Cintio Vitier (2005) caracterizó las narraciones del Diario como «fidelidad de la experiencia», construida a través de la «sobriedad», la «lisura» y un «ágil» frescor. Las narraciones de su recorrido son el testimonio de un «vago rematado» que durante el trayecto fue encontrándose a sí mismo: el viaje y la manera en que lo proyectó en sus letras representaron un cambio en la perspectiva de su existencia. En la breve introducción del texto, el Che señaló que «El personaje que escribió estas notas murió al pisar de nuevo tierra Argentina, el que las «ordena» y «pule», «yo», no soy yo; por lo menos no soy el mismo yo interior».
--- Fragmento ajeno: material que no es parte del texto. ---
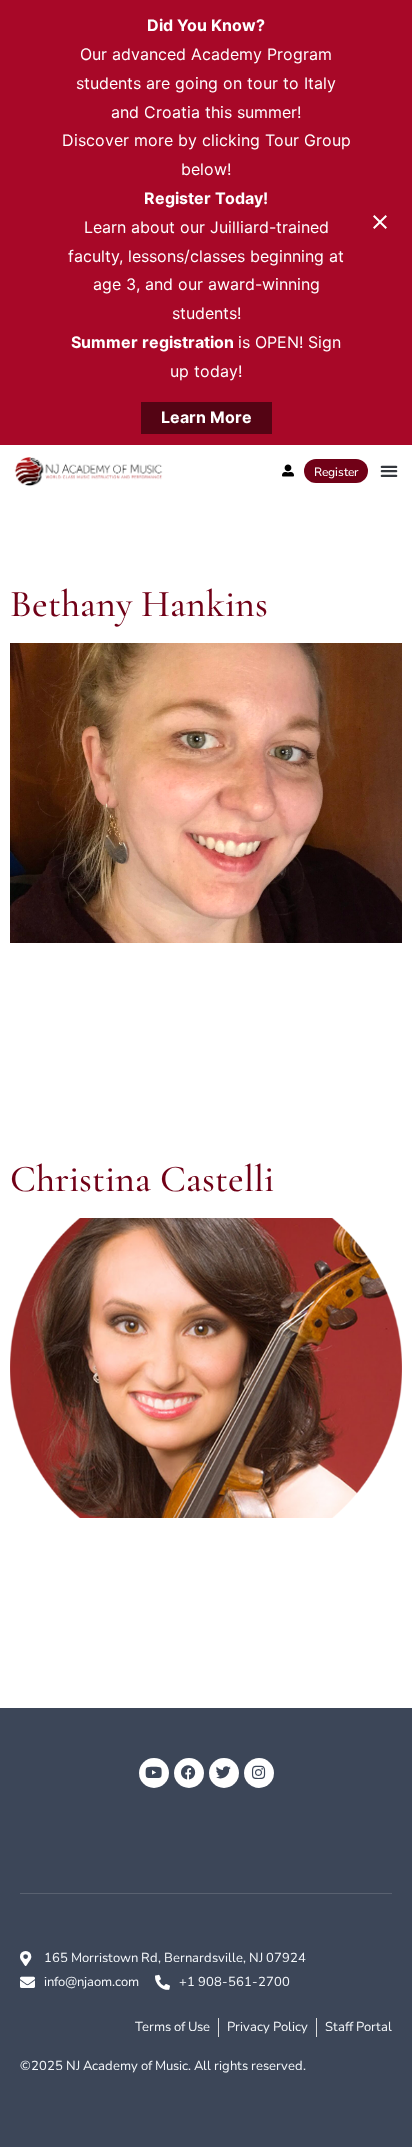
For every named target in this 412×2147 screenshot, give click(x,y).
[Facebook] (189, 1773)
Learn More (206, 417)
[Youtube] (154, 1773)
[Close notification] (380, 222)
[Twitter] (224, 1773)
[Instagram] (259, 1773)
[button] (388, 471)
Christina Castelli (142, 1179)
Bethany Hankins (139, 604)
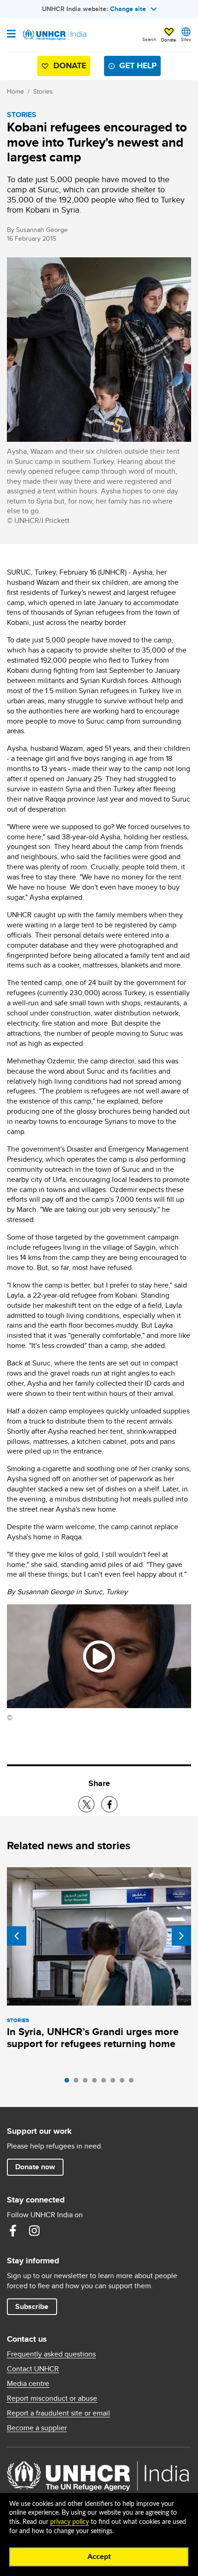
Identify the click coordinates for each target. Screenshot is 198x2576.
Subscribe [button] (31, 2306)
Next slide (181, 1936)
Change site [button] (128, 8)
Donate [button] (168, 39)
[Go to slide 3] (87, 2082)
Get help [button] (138, 65)
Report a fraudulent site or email (58, 2413)
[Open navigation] (11, 35)
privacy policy (69, 2522)
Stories (43, 91)
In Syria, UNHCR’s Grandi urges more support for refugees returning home (93, 2037)
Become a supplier (37, 2428)
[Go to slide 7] (124, 2082)
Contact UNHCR (33, 2369)
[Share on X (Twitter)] (86, 1804)
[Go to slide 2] (78, 2082)
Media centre (28, 2384)
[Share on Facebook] (109, 1804)
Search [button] (149, 39)
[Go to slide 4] (96, 2082)
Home (15, 91)
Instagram (34, 2231)
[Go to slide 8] (133, 2082)
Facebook (13, 2231)
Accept (99, 2556)
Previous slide (16, 1936)
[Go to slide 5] (106, 2082)
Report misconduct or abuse (52, 2398)
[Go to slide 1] (69, 2082)
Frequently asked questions (51, 2354)
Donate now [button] (35, 2166)
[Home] (54, 35)
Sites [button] (186, 39)
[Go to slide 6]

De su confesión pueden destacarse dos aspectos; el primero de ellos guarda relación con el hecho del recorrido, es decir, a través del cual murió el «personaje» viajero y nació otro, un «yo interior» diferente; el segundo se liga con la concepción de la escritura, pues, en sus términos, las notas fueron «ordenadas» y «pulidas». Existió, entonces, un desplazamiento notorio entre el personaje que vivió lo narrado y el personaje que narró lo vivido. El texto no solo representa el testimonio del viajero sino, sobre todo, da cuenta de sí mismo, de su construcción en cuanto obra literaria; por lo tanto, de la concepción de literatura que el Che iba forjando a través de la propia escritura.
Los Pasajes de la guerra revolucionaria (2009) son relatos mediante los que Guevara dio a conocer, en 1963, la vida guerrillera, desde el desembarco del Granma hasta el triunfo del Ejército Rebelde. En esos textos prevaleció la necesidad de relatar los acontecimientos con apego a la realidad y la verdad para que el «recuerdo de la lucha insurreccional» no se disolviera. La advertencia no era menor: la escritura peleaba contra el olvido y representó el punto de partida del nuevo discurso revolucionario. Pasajes… se inscribe en lo que Ambrosio Fornet ha llamado literatura de campaña, cuyos mayores exponentes son José Martí y Máximo Gómez. Los relatos del Che tienen una suerte de continuidad y correspondencia, tanto con las narraciones de Martí como con las de Gómez, especialmente con las de este último (Fornet, 2009).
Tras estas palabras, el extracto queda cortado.